GIVEN INSTRUCTION:
Can you repeat these lines with "Image resolution" swapped for "Screen resolution" everywhere it appears, leaving everything else unchanged?

GIVEN DATA:
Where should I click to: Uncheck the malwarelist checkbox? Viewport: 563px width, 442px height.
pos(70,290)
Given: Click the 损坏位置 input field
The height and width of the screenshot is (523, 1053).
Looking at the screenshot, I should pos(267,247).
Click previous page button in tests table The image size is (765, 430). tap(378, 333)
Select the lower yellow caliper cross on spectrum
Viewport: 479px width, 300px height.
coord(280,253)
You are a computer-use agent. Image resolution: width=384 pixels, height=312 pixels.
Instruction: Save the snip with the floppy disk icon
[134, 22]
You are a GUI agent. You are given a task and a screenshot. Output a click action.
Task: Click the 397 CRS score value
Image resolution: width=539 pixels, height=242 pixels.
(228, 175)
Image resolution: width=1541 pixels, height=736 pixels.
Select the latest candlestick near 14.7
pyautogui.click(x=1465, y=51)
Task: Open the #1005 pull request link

WRITTEN RESPONSE:
Where should I click to: Uncheck the malwarelist checkbox? Viewport: 563px width, 442px height.
pos(70,290)
Given: Click the 损坏位置 input field
The height and width of the screenshot is (523, 1053).
Looking at the screenshot, I should pos(267,247).
Click previous page button in tests table The image size is (765, 430). tap(378, 333)
Select the lower yellow caliper cross on spectrum
Viewport: 479px width, 300px height.
coord(280,253)
You are a computer-use agent. Screen resolution: width=384 pixels, height=312 pixels.
Instruction: Save the snip with the floppy disk icon
[134, 22]
You are a GUI agent. You are given a task and a screenshot. Output a click action.
Task: Click the 397 CRS score value
Screen resolution: width=539 pixels, height=242 pixels.
(228, 175)
Screen resolution: width=1541 pixels, height=736 pixels.
Select the latest candlestick near 14.7
pyautogui.click(x=1465, y=51)
Task: Open the #1005 pull request link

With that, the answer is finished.